THE Bega District News was invited on a tour of the South East Regional Hospital construction site to mark the announcement the development application for stage two main works has been approved.
The BDN was taken on the tour by senior project director Michael Brooks from NSW Health Infrastructure and Chick Schorobura from Zauner Constructions.
The first thing you’ll notice after arriving on site – aside from the incredible amount of earthworks already complete – is the incredible number of rocks piled up in various spots around the site perimeter.
A quirk of the Bega Valley landscape, early works contractors have had to deal with countless tonnes of granite boulders interfering with earthmoving efforts.
Mr Schorobura says some individual boulders weigh upwards of 60-80 tonnes each.
Many will be replaced on site as part of landscaping efforts.
However, there are more than enough stockpiled to warrant other ideas on their re-use (Any suggestions? www.begadistrictnews.com.au).
Also an unusual sight are lamp-post-looking poles surrounding the trees still standing on the high side of the site.
They are in fact native animal habitat boxes, both on the top of tall poles and installed among the branches – for, possums, bats and so on.
Mr Brooks explains a significant number of studies have to be done as part of the project approval process, including studies on flora and fauna.
Another focus of study is Indigenous heritage.
“We had scouts on site and as the earth was being dug up they did find some artefacts,” Mr Brooks says.
As previously reported in the BDN, the idea is to potentially display some Indigenous artefacts found on site within the completed hospital to help share the story of the land’s and region’s history with patients and visitors.
As for the construction itself, the car park layouts and main thoroughfare are the most obvious developments.
Jutting off what will eventually become the main access road is a large flattened platform.
This is the hospital’s main entrance.
Visitors will arrive on the middle of three floors – one up, one down - but what will be immediately striking is the view from the entrance lobby out over the Bega River flats and Mumbulla Mountain.
It is the same “spectacular” view that will be enjoyed by patients in the wards.
A patient on the top floor, in the bed closest to the window, will have an unrivalled view hopefully making their hospital stay a little more bearable.
Mr Brooks says they will effectively be four-and-a-half-storeys up due to the shape of the landscape and will be “looking at a spectacular view”.
“This is going to be a facility the people of the Bega Valley are going to be really proud of,” he adds.
While the approval of the stage two main works DA announced on Monday is “the biggest achievement of recent months”, Mr Brooks says almost 410million has been spent on site already.
“It’s a significant piece of infrastructure just to get this far and a significant amount of money spent already.”
Try these for a few fascinating figures:
* 100,000 – the number of cubic metres of earth moved during early works so far;
* 29,000 – the “footprint” of the SERH in square metres;
* 60-80 – the number of workers and sub-contractors on site each day;
* 60-80 – the weight in tonnes of several of the large boulders removed from the building site; and
* 269 – the number of pilings being driven in for foundations, each up to 15 metres deep.
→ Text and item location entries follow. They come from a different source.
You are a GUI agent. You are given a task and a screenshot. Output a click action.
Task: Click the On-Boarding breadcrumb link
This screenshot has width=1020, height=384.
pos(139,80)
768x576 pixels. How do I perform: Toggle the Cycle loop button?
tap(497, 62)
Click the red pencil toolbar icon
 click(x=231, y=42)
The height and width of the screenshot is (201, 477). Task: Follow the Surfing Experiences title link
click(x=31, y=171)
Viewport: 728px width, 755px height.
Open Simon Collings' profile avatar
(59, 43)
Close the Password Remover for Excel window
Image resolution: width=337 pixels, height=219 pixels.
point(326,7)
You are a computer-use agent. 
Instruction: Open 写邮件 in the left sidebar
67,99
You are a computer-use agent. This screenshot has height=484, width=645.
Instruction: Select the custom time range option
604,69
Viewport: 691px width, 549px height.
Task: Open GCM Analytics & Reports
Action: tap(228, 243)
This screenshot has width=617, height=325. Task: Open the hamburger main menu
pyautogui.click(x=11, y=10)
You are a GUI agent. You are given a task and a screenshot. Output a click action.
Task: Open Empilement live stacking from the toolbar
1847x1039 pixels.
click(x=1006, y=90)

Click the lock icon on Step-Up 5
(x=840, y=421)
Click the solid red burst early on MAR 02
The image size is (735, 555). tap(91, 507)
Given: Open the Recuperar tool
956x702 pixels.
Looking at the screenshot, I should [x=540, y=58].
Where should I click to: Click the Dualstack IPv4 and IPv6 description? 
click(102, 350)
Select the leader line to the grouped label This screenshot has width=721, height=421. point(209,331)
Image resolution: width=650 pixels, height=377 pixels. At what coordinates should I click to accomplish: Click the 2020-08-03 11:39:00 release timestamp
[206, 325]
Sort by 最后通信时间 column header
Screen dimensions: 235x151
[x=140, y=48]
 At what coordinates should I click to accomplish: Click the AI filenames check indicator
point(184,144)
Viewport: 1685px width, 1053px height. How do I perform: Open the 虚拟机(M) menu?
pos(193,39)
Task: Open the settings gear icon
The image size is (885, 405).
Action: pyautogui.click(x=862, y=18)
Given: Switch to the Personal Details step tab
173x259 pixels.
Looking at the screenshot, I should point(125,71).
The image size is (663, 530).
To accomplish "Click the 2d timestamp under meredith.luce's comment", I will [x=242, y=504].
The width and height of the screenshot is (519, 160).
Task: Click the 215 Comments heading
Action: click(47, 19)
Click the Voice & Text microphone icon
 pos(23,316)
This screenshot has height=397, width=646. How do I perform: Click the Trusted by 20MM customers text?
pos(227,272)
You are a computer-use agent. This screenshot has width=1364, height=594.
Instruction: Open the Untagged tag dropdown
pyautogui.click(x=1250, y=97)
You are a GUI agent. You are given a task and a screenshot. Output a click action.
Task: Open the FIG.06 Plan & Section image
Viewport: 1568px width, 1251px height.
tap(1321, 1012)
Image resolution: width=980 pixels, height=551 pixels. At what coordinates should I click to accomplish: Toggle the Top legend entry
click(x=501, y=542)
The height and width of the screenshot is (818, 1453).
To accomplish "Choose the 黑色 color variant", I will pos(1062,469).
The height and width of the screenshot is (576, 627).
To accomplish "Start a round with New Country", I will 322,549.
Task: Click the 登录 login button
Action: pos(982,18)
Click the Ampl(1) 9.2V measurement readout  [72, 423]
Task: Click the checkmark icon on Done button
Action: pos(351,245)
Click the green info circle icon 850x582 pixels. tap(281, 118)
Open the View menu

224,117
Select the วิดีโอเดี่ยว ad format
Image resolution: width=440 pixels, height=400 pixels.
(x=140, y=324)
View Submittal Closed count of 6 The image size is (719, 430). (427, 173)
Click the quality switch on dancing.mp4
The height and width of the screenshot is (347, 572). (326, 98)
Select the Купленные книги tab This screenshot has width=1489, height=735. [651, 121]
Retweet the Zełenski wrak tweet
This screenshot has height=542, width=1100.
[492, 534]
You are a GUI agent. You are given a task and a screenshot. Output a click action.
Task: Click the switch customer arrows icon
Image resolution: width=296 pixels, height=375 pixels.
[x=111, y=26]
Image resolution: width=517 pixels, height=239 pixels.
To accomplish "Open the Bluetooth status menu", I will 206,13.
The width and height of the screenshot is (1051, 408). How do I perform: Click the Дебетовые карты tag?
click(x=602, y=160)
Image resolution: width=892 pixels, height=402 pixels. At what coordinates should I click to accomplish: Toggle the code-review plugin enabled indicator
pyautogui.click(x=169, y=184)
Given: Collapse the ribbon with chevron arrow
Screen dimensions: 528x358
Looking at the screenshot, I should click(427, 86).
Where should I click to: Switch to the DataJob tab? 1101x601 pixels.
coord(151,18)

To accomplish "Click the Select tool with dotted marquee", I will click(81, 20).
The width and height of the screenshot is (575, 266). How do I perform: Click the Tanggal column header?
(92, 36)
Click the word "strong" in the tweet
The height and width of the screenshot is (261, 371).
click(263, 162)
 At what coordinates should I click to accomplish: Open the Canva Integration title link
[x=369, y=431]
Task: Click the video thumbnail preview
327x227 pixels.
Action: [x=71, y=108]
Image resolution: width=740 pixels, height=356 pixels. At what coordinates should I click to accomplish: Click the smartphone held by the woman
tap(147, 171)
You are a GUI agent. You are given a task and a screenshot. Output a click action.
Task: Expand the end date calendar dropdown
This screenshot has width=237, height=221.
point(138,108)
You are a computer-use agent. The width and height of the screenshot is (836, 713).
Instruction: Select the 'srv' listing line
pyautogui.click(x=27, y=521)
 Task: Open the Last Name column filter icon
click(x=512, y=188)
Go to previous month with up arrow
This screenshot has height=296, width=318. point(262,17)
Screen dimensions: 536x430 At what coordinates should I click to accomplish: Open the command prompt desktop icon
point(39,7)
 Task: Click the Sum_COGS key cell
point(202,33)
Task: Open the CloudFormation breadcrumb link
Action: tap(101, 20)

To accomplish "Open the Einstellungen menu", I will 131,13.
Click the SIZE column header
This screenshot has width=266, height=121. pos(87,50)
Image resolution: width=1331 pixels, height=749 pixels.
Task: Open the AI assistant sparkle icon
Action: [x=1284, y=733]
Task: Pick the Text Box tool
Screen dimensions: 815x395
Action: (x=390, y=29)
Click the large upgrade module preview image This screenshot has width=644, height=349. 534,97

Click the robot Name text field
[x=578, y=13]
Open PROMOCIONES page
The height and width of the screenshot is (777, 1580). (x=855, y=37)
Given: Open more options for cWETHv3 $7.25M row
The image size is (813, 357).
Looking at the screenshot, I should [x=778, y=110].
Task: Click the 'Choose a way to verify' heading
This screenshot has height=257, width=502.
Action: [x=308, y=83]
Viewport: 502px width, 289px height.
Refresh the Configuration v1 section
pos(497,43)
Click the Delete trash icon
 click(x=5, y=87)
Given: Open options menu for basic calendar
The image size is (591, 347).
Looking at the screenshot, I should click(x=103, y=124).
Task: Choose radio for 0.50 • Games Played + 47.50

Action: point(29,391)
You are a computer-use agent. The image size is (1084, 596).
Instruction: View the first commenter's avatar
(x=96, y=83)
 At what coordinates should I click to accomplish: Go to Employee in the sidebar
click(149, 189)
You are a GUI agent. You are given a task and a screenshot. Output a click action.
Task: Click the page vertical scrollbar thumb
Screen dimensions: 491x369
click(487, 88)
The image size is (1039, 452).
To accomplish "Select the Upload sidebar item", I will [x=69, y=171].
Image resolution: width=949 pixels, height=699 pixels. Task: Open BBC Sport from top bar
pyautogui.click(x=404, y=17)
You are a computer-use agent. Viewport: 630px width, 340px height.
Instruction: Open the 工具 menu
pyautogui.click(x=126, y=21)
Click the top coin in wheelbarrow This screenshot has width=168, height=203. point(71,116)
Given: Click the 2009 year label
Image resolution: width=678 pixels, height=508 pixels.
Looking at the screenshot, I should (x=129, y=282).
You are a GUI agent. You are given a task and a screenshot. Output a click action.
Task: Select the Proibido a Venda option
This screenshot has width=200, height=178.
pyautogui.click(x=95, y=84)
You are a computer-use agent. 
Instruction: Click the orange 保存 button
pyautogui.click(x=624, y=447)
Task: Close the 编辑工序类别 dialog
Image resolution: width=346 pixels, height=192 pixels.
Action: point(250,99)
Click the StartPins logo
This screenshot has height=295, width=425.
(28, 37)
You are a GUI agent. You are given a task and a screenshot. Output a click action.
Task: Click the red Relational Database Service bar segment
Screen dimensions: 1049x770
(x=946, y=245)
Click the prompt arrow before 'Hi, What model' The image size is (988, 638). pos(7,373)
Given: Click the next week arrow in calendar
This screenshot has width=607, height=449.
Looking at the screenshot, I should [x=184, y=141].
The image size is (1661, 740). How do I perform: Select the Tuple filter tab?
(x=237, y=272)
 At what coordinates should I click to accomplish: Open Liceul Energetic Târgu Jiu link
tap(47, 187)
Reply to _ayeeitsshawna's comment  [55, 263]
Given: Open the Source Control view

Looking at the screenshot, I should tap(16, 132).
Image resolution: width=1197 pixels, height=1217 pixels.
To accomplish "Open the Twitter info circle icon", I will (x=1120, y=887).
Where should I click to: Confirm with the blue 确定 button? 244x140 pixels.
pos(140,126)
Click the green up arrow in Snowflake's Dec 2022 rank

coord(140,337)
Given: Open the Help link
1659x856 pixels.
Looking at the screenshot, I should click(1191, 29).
The phased nature of the work, with early works coming to a close as main works kick into gear has meant a couple of benefits.
Firstly it has allowed the project design team to “finesse” the final build details while early works got underway.
On top of that, it means there won’t be a quiet time on site.
While the sheer number of rocks needing to be dealt with caused some delays in the early earthmoving efforts, that is now done and dusted and pilings are already being drilled in in preparation for the building’s foundations.
The positive message to come from that is the project remains on track for an early 2016 completion.
“We’re pretty happy with the progress,” Mr Brooks says.
“We’re happy with Zauner as well,” he says as Mr Schorobura grins.
Mr Brooks says tenders for main works are currently being assessed and likely to be awarded prior to Christmas.
Work should begin early in 2014 with the hospital scheduled for completion in early 2016.